**Task:**
Please convert the items from the line with "Task: Click the clip to layer icon at bottom" to the line with "I will coord(30,356)." into a Markdown table with the columns Row and Line, one row per line and no blank lines.

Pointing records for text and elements
_ _ _ _
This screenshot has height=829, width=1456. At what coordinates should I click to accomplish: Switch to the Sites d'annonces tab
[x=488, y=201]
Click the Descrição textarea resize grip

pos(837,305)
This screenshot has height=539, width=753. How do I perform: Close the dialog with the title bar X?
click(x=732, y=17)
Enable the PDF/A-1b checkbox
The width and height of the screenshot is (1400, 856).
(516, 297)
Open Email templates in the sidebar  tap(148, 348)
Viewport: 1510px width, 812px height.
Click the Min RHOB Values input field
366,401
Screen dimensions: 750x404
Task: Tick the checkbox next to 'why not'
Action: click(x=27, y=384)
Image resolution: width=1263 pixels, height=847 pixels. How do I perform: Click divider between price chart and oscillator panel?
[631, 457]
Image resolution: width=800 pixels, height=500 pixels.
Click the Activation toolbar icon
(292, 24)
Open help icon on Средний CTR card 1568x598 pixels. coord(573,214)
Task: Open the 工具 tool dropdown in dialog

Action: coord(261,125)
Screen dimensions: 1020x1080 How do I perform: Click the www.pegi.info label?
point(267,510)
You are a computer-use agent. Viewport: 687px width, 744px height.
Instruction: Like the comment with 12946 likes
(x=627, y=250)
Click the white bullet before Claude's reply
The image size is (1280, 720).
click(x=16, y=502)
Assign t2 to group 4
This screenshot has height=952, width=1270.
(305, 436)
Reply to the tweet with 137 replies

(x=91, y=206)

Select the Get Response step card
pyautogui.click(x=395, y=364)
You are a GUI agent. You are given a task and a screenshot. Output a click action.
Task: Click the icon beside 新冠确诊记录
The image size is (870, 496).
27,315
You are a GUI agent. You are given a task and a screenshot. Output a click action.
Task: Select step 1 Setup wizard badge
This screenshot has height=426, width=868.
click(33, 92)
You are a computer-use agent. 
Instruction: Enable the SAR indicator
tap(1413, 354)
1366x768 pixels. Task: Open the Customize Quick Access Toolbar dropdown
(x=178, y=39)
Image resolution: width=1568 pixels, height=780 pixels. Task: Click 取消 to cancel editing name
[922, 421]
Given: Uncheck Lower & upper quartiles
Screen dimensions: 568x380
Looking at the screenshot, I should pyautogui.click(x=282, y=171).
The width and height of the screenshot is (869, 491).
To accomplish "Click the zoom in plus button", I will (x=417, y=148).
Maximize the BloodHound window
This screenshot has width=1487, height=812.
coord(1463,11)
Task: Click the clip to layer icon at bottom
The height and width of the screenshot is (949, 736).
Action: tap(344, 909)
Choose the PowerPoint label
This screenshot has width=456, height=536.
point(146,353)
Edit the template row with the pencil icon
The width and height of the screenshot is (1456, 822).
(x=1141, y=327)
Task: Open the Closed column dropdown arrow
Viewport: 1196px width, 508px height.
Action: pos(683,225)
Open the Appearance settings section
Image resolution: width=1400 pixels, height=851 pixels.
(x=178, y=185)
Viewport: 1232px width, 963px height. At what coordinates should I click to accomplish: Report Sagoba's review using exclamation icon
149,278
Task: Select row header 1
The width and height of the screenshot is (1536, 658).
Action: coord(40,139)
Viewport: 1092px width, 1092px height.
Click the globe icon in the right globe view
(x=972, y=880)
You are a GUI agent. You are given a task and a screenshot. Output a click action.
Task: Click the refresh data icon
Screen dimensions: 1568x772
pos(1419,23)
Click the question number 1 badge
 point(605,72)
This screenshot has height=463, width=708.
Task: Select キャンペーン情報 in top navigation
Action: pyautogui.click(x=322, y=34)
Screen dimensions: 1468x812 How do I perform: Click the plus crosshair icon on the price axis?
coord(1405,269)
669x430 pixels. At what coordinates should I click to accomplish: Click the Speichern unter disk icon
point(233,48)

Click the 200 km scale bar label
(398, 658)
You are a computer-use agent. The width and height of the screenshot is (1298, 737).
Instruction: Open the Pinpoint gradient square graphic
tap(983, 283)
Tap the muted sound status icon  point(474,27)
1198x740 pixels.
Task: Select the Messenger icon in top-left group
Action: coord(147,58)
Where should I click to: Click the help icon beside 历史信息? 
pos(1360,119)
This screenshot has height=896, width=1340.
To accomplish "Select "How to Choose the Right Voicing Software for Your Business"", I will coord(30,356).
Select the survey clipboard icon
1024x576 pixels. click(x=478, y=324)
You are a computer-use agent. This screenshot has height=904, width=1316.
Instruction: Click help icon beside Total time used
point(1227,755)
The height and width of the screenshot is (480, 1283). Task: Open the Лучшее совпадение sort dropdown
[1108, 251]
_ _ _ _
**Task answer:**
| Row | Line |
|---|---|
| 1 | Task: Click the clip to layer icon at bottom |
| 2 | The height and width of the screenshot is (949, 736). |
| 3 | Action: tap(344, 909) |
| 4 | Choose the PowerPoint label |
| 5 | This screenshot has width=456, height=536. |
| 6 | point(146,353) |
| 7 | Edit the template row with the pencil icon |
| 8 | The width and height of the screenshot is (1456, 822). |
| 9 | (x=1141, y=327) |
| 10 | Task: Open the Closed column dropdown arrow |
| 11 | Viewport: 1196px width, 508px height. |
| 12 | Action: pos(683,225) |
| 13 | Open the Appearance settings section |
| 14 | Image resolution: width=1400 pixels, height=851 pixels. |
| 15 | (x=178, y=185) |
| 16 | Viewport: 1232px width, 963px height. At what coordinates should I click to accomplish: Report Sagoba's review using exclamation icon |
| 17 | 149,278 |
| 18 | Task: Select row header 1 |
| 19 | The width and height of the screenshot is (1536, 658). |
| 20 | Action: coord(40,139) |
| 21 | Viewport: 1092px width, 1092px height. |
| 22 | Click the globe icon in the right globe view |
| 23 | (x=972, y=880) |
| 24 | You are a GUI agent. You are given a task and a screenshot. Output a click action. |
| 25 | Task: Click the refresh data icon |
| 26 | Screen dimensions: 1568x772 |
| 27 | pos(1419,23) |
| 28 | Click the question number 1 badge |
| 29 |  point(605,72) |
| 30 | This screenshot has height=463, width=708. |
| 31 | Task: Select キャンペーン情報 in top navigation |
| 32 | Action: pyautogui.click(x=322, y=34) |
| 33 | Screen dimensions: 1468x812 How do I perform: Click the plus crosshair icon on the price axis? |
| 34 | coord(1405,269) |
| 35 | 669x430 pixels. At what coordinates should I click to accomplish: Click the Speichern unter disk icon |
| 36 | point(233,48) |
| 37 | Click the 200 km scale bar label |
| 38 | (398, 658) |
| 39 | You are a computer-use agent. The width and height of the screenshot is (1298, 737). |
| 40 | Instruction: Open the Pinpoint gradient square graphic |
| 41 | tap(983, 283) |
| 42 | Tap the muted sound status icon  point(474,27) |
| 43 | 1198x740 pixels. |
| 44 | Task: Select the Messenger icon in top-left group |
| 45 | Action: coord(147,58) |
| 46 | Where should I click to: Click the help icon beside 历史信息?  |
| 47 | pos(1360,119) |
| 48 | This screenshot has height=896, width=1340. |
| 49 | To accomplish "Select "How to Choose the Right Voicing Software for Your Business"", I will coord(30,356). |